* **Task description**
Write out every record exactly as it appears. Skip the pictures.
[Input records — start]
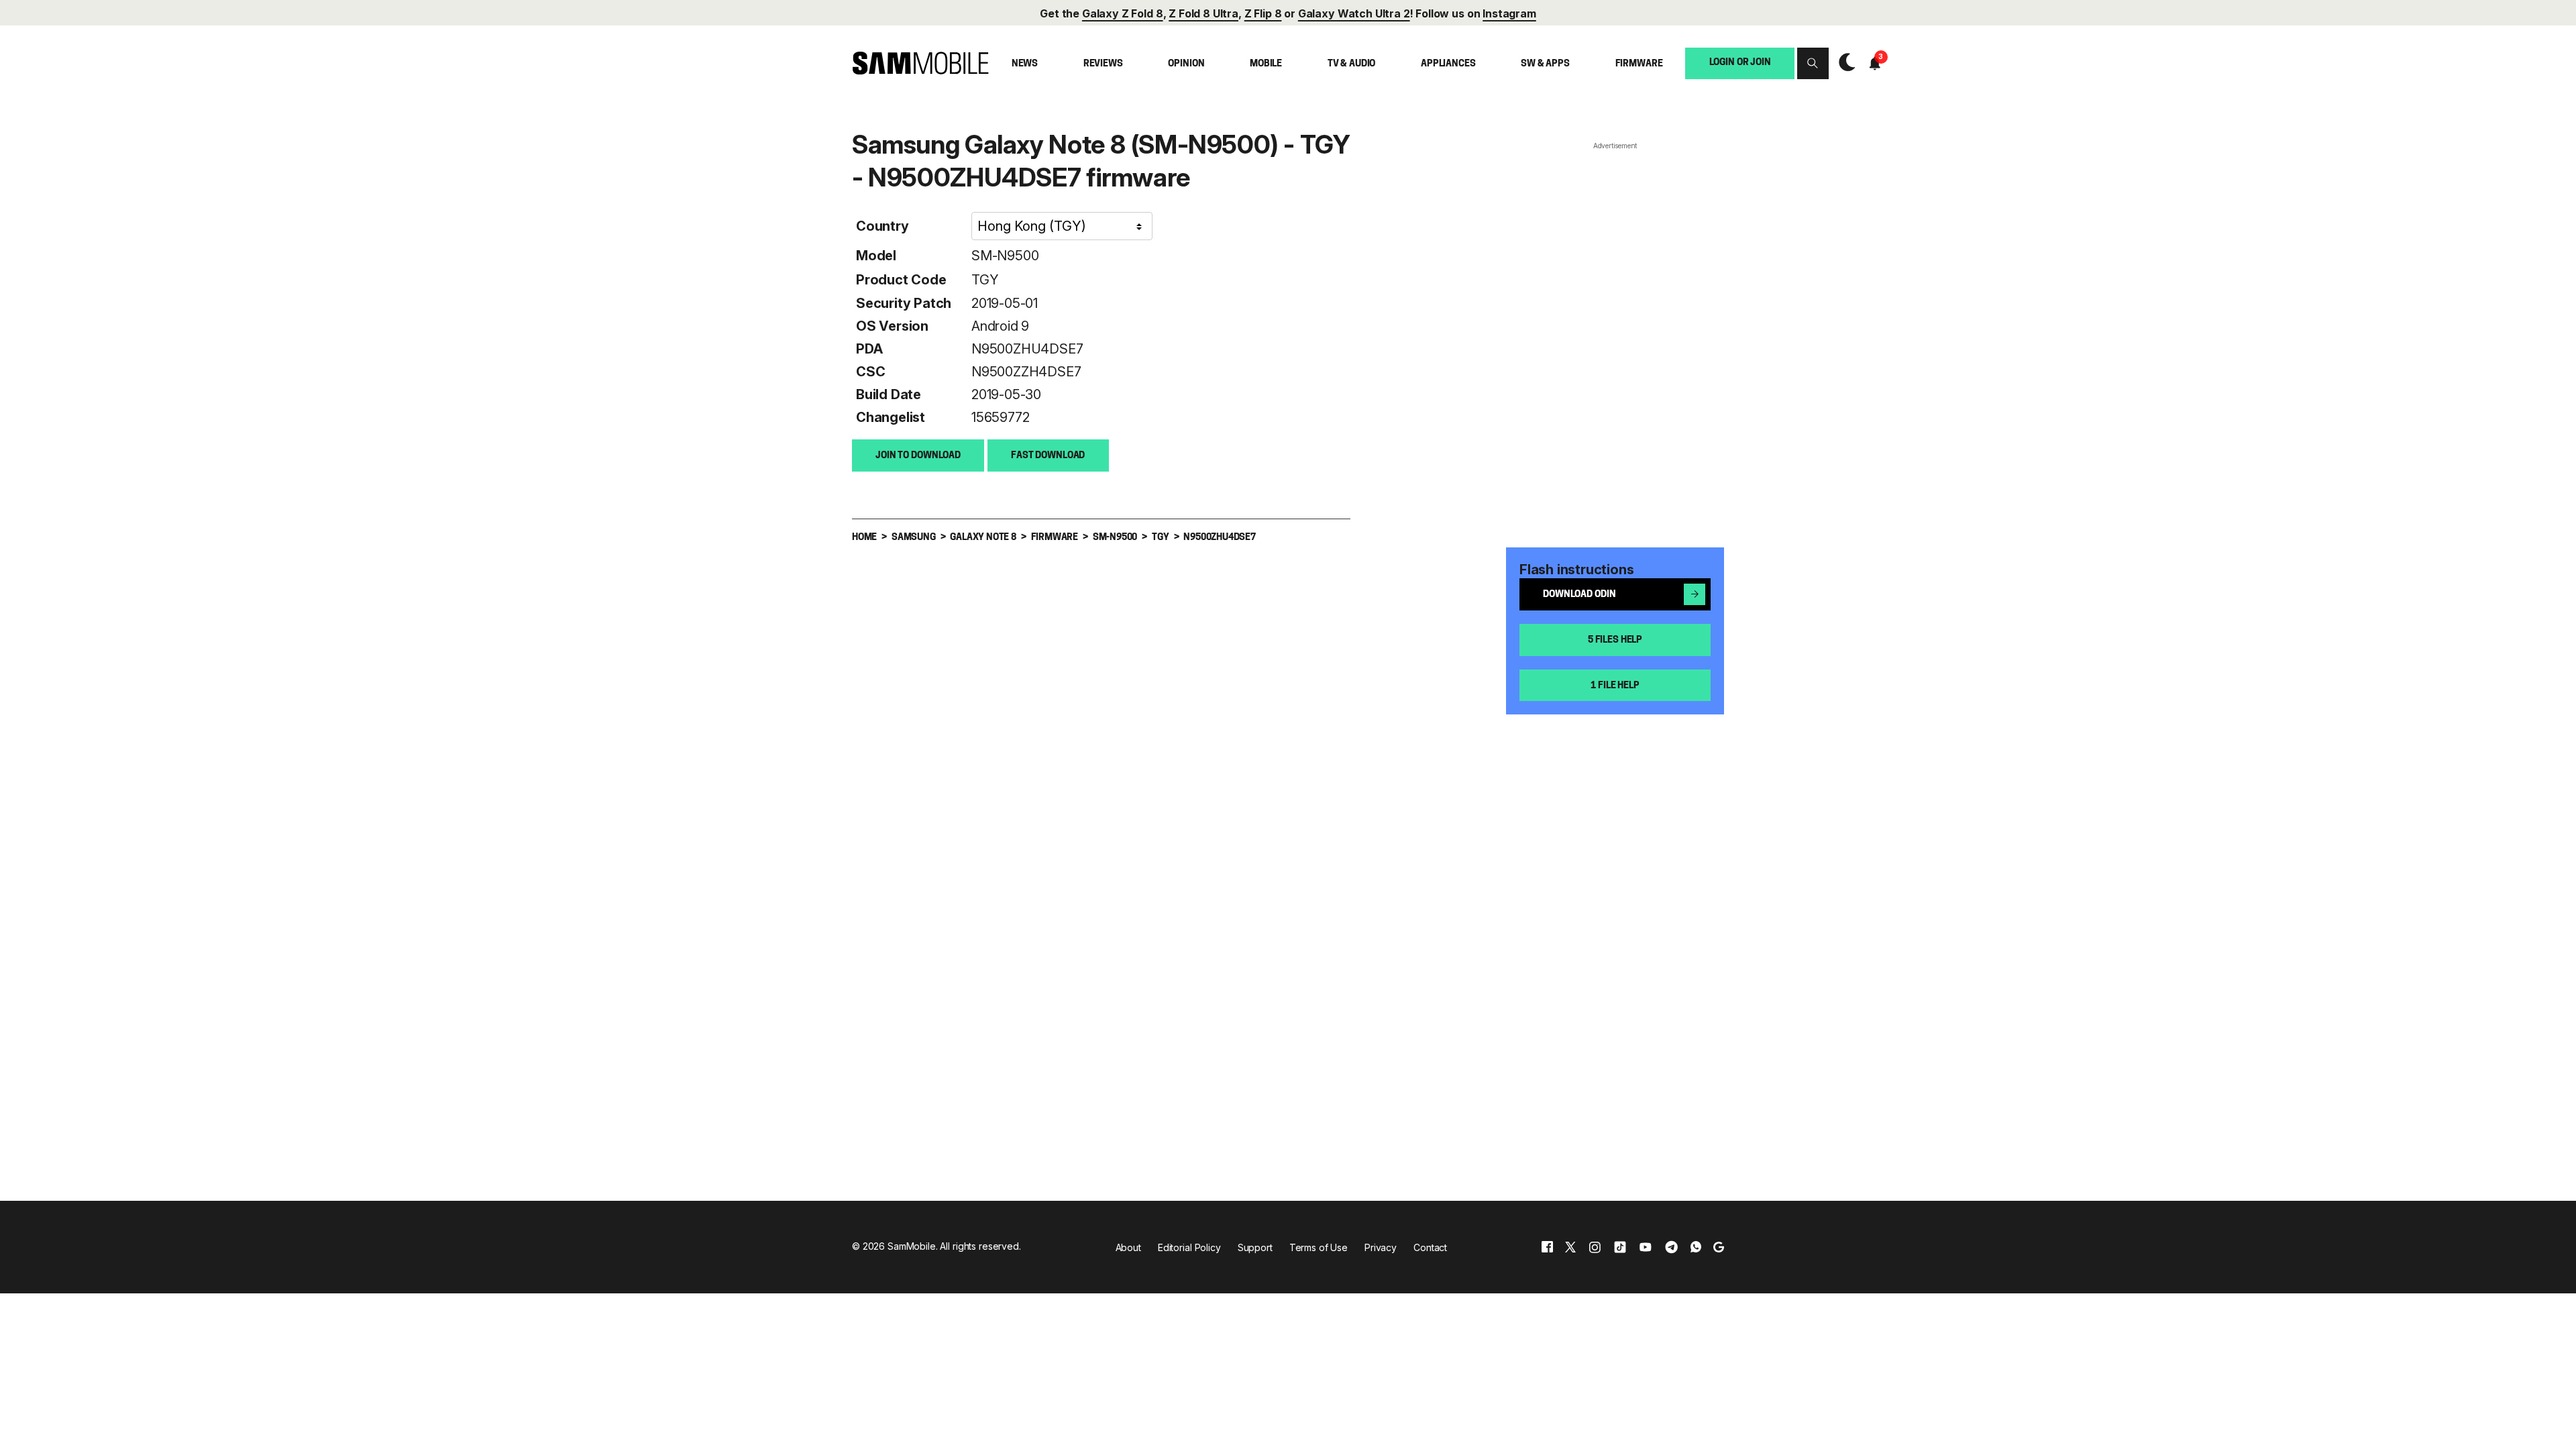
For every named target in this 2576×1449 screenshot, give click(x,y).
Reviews (1103, 64)
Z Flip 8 (1263, 13)
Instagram (1509, 13)
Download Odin (1579, 595)
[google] (1718, 1247)
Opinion (1186, 64)
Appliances (1448, 64)
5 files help (1615, 640)
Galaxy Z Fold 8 (1122, 13)
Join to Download (918, 456)
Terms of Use (1318, 1247)
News (1025, 64)
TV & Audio (1352, 64)
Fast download (1048, 456)
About (1128, 1247)
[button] (1813, 63)
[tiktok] (1620, 1247)
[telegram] (1671, 1247)
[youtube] (1645, 1247)
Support (1255, 1247)
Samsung (914, 538)
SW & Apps (1545, 64)
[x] (1570, 1247)
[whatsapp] (1695, 1247)
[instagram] (1594, 1247)
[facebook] (1547, 1247)
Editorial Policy (1189, 1247)
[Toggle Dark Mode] (1843, 63)
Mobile (1266, 64)
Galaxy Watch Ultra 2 (1354, 13)
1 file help (1615, 686)
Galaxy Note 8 (983, 538)
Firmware (1639, 64)
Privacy (1380, 1247)
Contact (1430, 1247)
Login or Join (1740, 63)
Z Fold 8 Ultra (1203, 13)
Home (864, 538)
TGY (984, 280)
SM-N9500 (1004, 256)
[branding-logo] (920, 63)
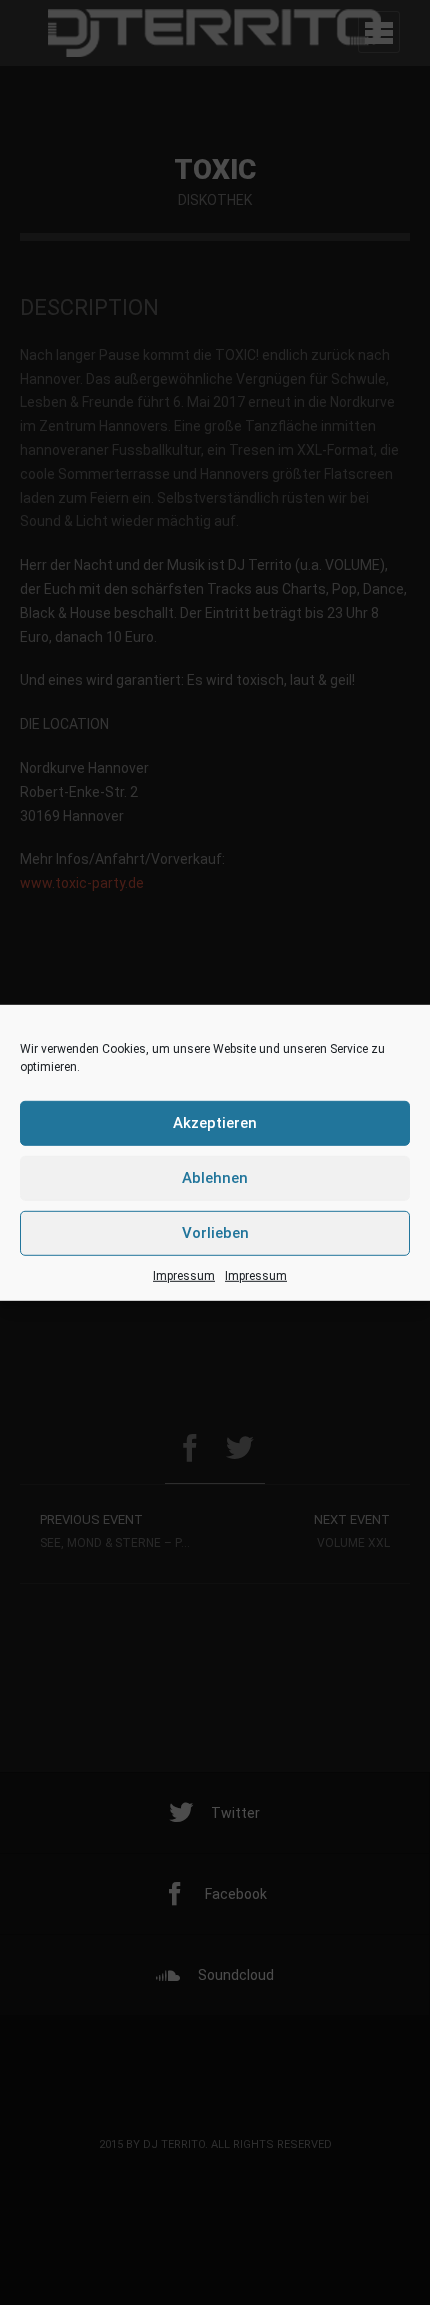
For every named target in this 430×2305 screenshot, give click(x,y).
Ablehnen (215, 1178)
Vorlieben (215, 1233)
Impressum (184, 1275)
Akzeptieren (215, 1123)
[Input records — finish]
* **Reply**
For every named target in this 2576×1449 screenshot, give click(x,y).
Reviews (1103, 64)
Z Flip 8 (1263, 13)
Instagram (1509, 13)
Download Odin (1579, 595)
[google] (1718, 1247)
Opinion (1186, 64)
Appliances (1448, 64)
5 files help (1615, 640)
Galaxy Z Fold 8 (1122, 13)
Join to Download (918, 456)
Terms of Use (1318, 1247)
News (1025, 64)
TV & Audio (1352, 64)
Fast download (1048, 456)
About (1128, 1247)
[button] (1813, 63)
[tiktok] (1620, 1247)
[telegram] (1671, 1247)
[youtube] (1645, 1247)
Support (1255, 1247)
Samsung (914, 538)
SW & Apps (1545, 64)
[x] (1570, 1247)
[whatsapp] (1695, 1247)
[instagram] (1594, 1247)
[facebook] (1547, 1247)
Editorial Policy (1189, 1247)
[Toggle Dark Mode] (1843, 63)
Mobile (1266, 64)
Galaxy Watch Ultra 2 (1354, 13)
1 file help (1615, 686)
Galaxy Note 8 (983, 538)
Firmware (1639, 64)
Privacy (1380, 1247)
Contact (1430, 1247)
Login or Join (1740, 63)
Z Fold 8 Ultra (1203, 13)
Home (864, 538)
TGY (984, 280)
SM-N9500 (1004, 256)
[branding-logo] (920, 63)
For every named target in this 430×2305 screenshot, give click(x,y).
Ablehnen (215, 1178)
Vorlieben (215, 1233)
Impressum (184, 1275)
Akzeptieren (215, 1123)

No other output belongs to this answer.